* _TRY IT_
Each line below from the one containing "is (806, 1507)." through the one containing "Given: Go back via Users breadcrumb link" is to be given again exactly, and no line outside that span.

* _GIVEN INFORMATION_
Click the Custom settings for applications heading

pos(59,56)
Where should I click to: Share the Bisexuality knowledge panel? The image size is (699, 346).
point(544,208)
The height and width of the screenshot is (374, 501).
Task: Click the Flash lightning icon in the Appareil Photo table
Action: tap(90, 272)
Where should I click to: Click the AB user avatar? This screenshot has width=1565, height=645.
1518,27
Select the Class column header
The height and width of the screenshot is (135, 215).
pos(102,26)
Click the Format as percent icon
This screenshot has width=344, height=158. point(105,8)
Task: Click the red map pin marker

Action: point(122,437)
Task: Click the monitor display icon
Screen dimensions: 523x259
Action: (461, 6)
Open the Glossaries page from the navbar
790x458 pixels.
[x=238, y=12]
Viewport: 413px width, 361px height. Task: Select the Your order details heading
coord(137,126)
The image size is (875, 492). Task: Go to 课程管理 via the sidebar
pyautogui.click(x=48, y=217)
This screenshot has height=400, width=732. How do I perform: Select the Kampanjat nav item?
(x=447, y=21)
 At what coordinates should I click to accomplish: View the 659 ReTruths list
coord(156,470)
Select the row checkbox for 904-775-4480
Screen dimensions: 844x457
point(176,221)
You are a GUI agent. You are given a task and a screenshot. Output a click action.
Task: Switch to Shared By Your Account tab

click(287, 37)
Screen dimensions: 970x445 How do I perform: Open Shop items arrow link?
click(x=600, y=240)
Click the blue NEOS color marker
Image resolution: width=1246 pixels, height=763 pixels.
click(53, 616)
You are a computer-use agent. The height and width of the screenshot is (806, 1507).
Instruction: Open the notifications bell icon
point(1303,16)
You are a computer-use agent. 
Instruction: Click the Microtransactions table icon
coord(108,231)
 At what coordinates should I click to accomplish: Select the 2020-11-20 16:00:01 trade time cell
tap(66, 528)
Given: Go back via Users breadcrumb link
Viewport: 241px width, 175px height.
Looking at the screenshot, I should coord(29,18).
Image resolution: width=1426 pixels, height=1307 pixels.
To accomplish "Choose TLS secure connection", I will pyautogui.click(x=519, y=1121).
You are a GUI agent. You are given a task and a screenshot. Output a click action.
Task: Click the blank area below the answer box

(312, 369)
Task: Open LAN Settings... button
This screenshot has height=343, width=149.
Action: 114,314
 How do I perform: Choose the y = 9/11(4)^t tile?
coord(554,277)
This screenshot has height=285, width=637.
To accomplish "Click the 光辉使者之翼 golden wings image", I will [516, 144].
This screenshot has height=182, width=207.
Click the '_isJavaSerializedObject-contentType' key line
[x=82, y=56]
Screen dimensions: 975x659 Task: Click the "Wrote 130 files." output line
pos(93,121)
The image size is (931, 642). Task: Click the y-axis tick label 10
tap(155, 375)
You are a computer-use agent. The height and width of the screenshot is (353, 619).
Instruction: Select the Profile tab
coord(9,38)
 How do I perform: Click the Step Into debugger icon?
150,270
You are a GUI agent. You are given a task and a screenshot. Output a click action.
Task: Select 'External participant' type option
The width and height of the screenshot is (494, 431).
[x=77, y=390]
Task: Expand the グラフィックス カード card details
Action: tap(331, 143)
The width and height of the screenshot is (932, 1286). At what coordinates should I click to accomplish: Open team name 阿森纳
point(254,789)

* _PROBLEM SOLUTION_
You are a computer-use agent. The height and width of the screenshot is (806, 1507).
Instruction: Open the notifications bell icon
point(1303,16)
You are a computer-use agent. 
Instruction: Click the Microtransactions table icon
coord(108,231)
 At what coordinates should I click to accomplish: Select the 2020-11-20 16:00:01 trade time cell
tap(66, 528)
Given: Go back via Users breadcrumb link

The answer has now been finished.